Stored data:
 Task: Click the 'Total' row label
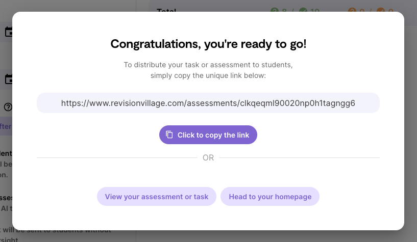166,11
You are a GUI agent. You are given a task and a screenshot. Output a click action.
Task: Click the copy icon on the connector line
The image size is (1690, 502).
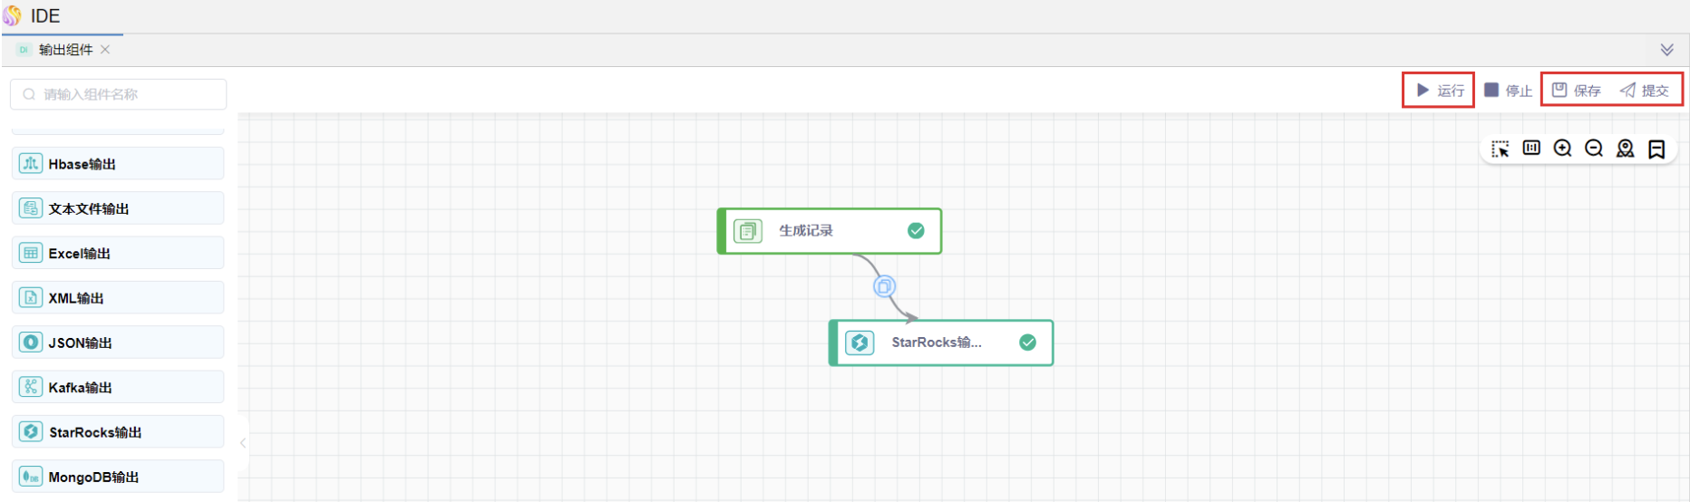pyautogui.click(x=884, y=286)
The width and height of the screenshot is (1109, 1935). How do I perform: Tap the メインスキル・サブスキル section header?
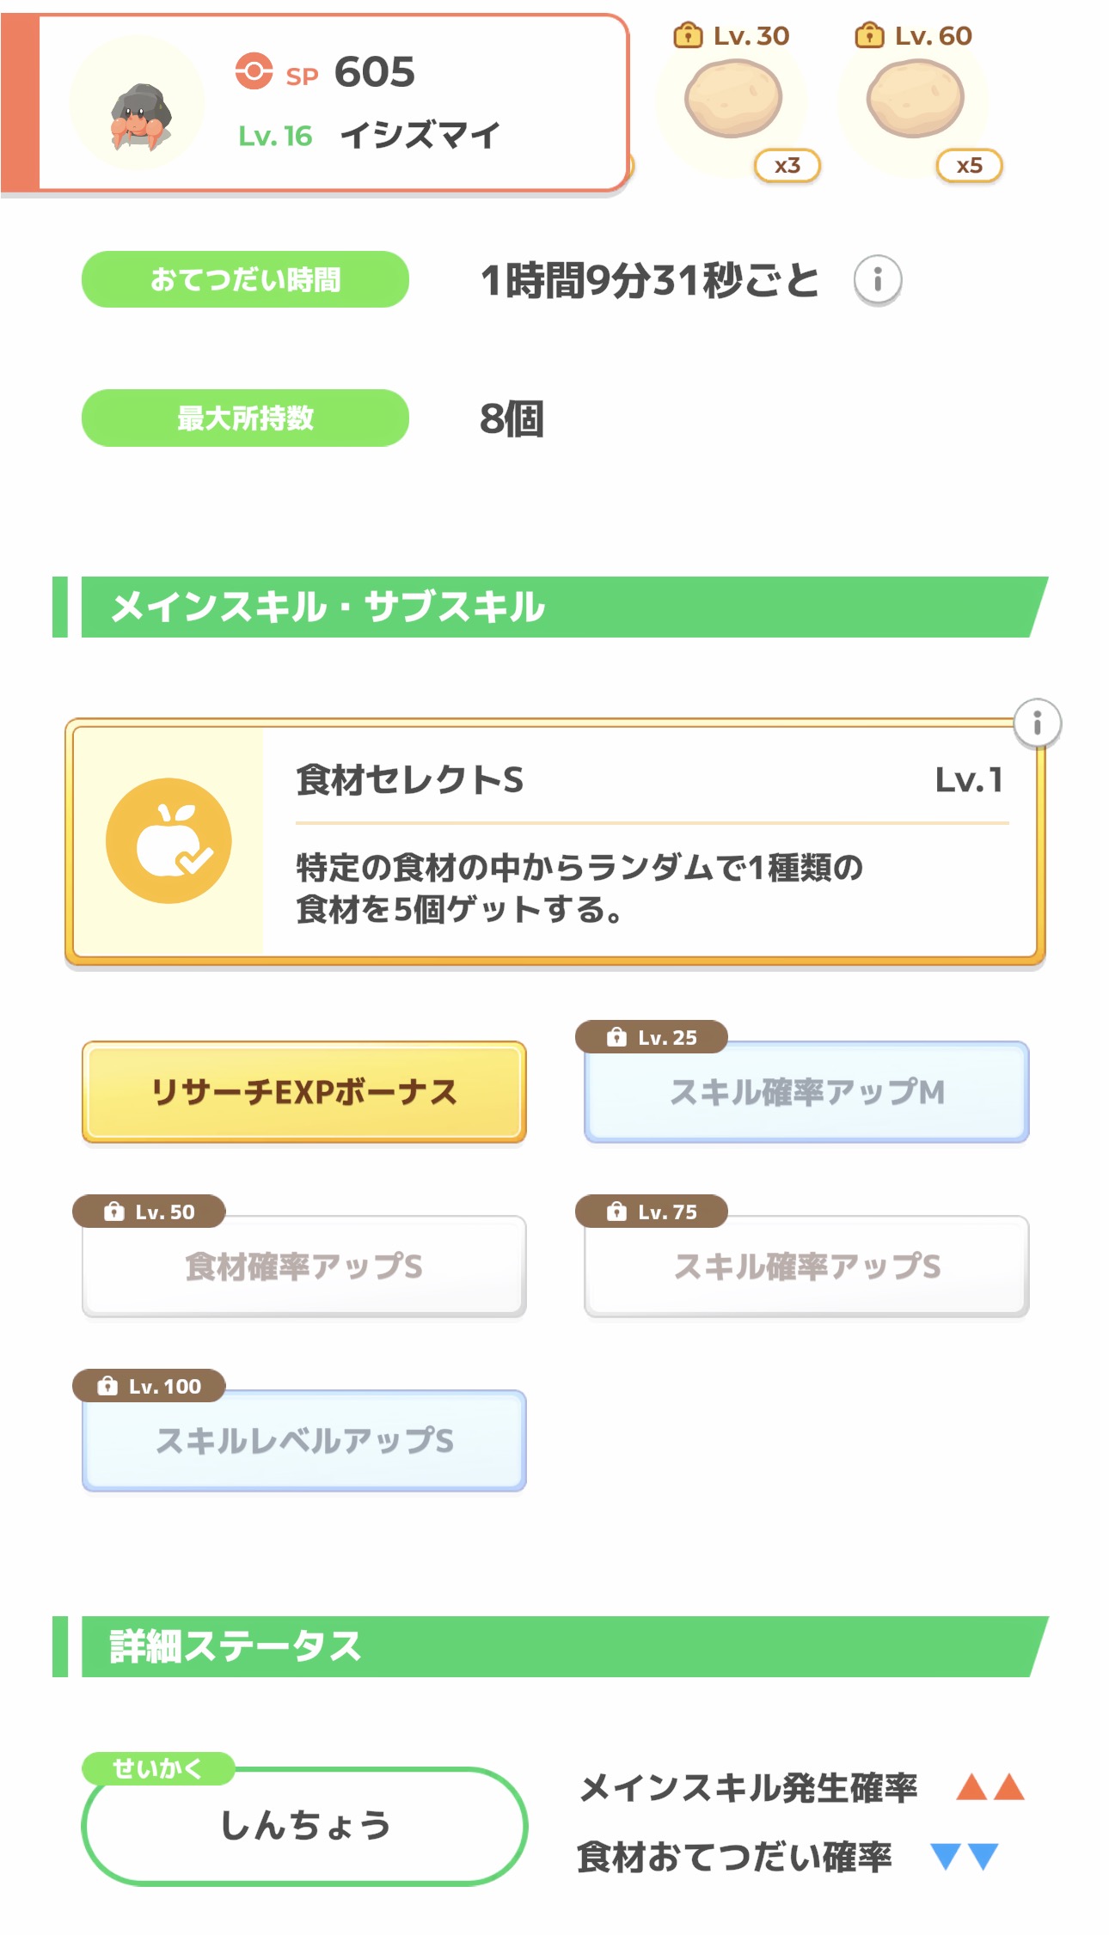pos(550,607)
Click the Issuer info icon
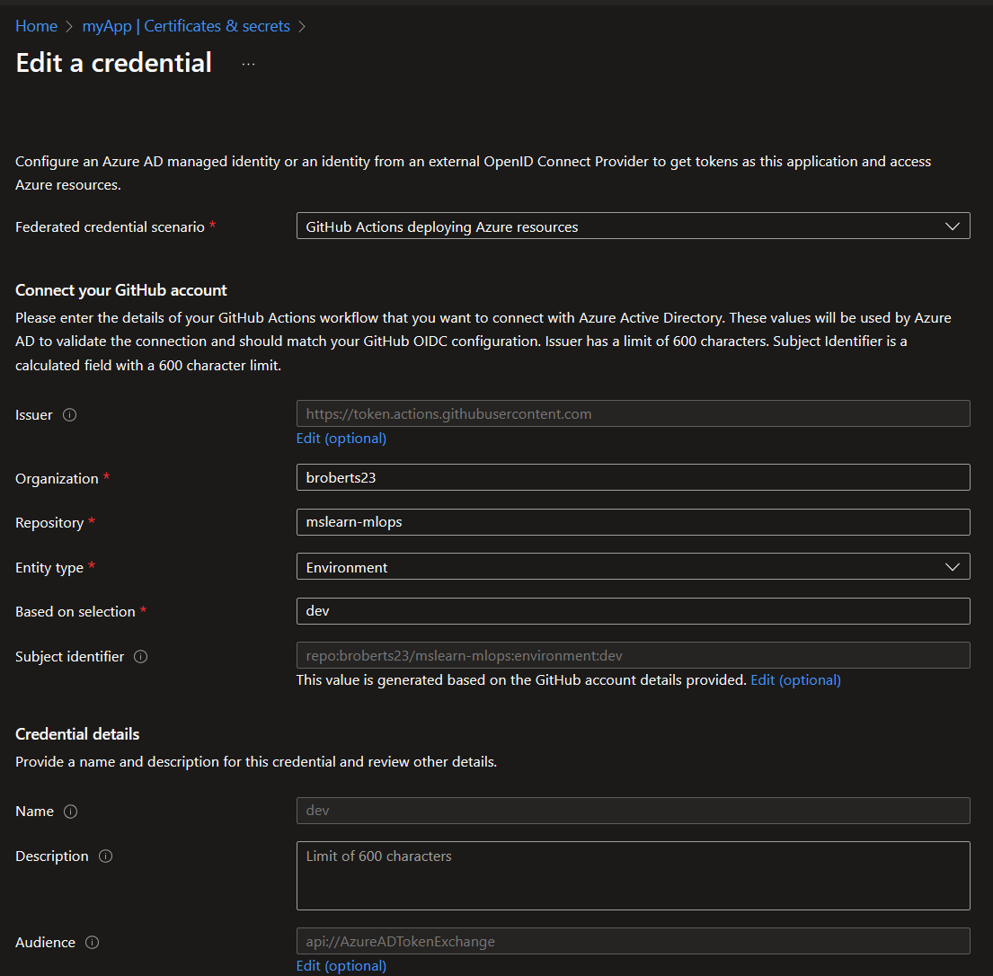The width and height of the screenshot is (993, 976). tap(69, 414)
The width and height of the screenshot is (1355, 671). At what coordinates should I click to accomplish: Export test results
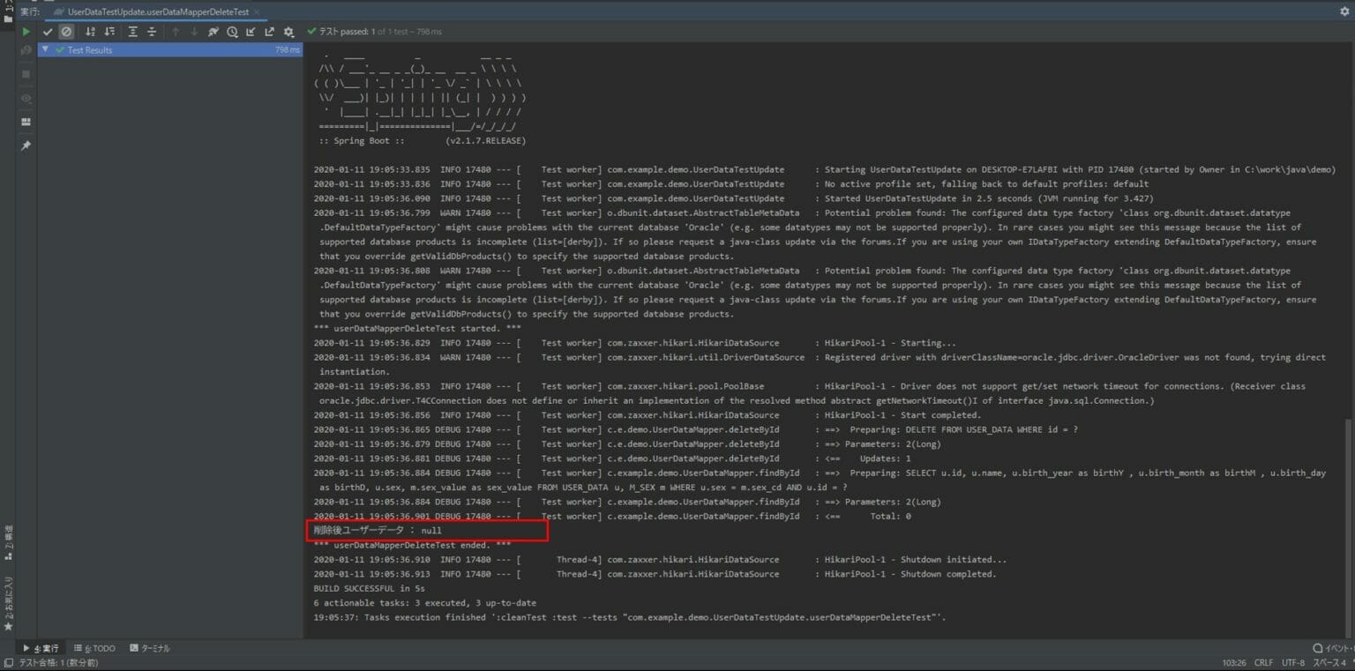point(270,31)
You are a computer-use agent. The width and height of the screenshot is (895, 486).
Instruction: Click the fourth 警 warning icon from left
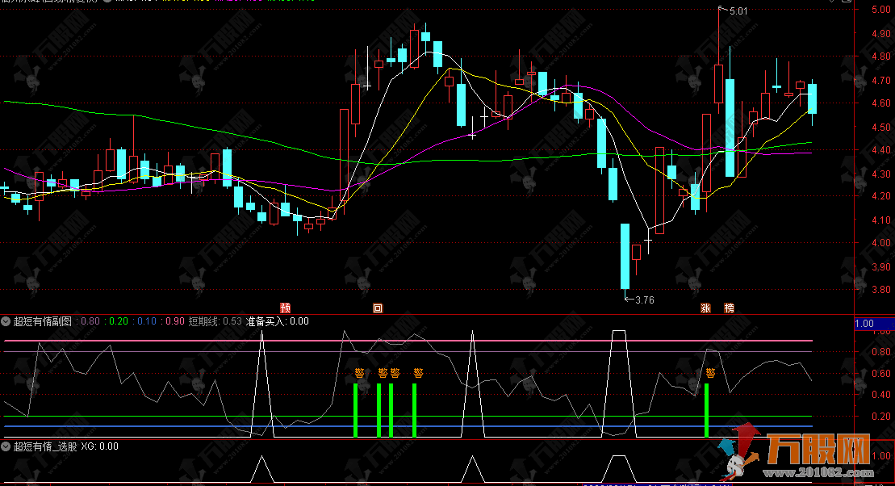(x=418, y=372)
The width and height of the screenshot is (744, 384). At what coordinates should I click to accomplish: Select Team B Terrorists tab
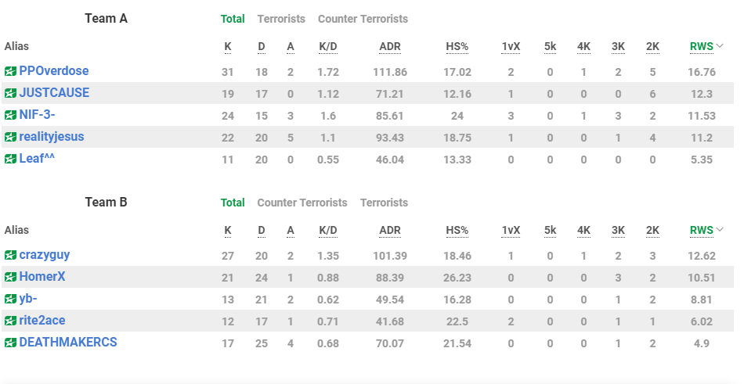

▶ Your instructions
Reproduce the data above exactly, but only from the line containing "Click the Issuer info icon" through the line containing "You are a computer-use"; skip the pictures.

▶ Task response
Click the Issuer info icon
The width and height of the screenshot is (993, 976). tap(69, 414)
The width and height of the screenshot is (1355, 671). At what coordinates should I click to accomplish: Export test results
point(270,31)
You are a computer-use agent. The width and height of the screenshot is (895, 486).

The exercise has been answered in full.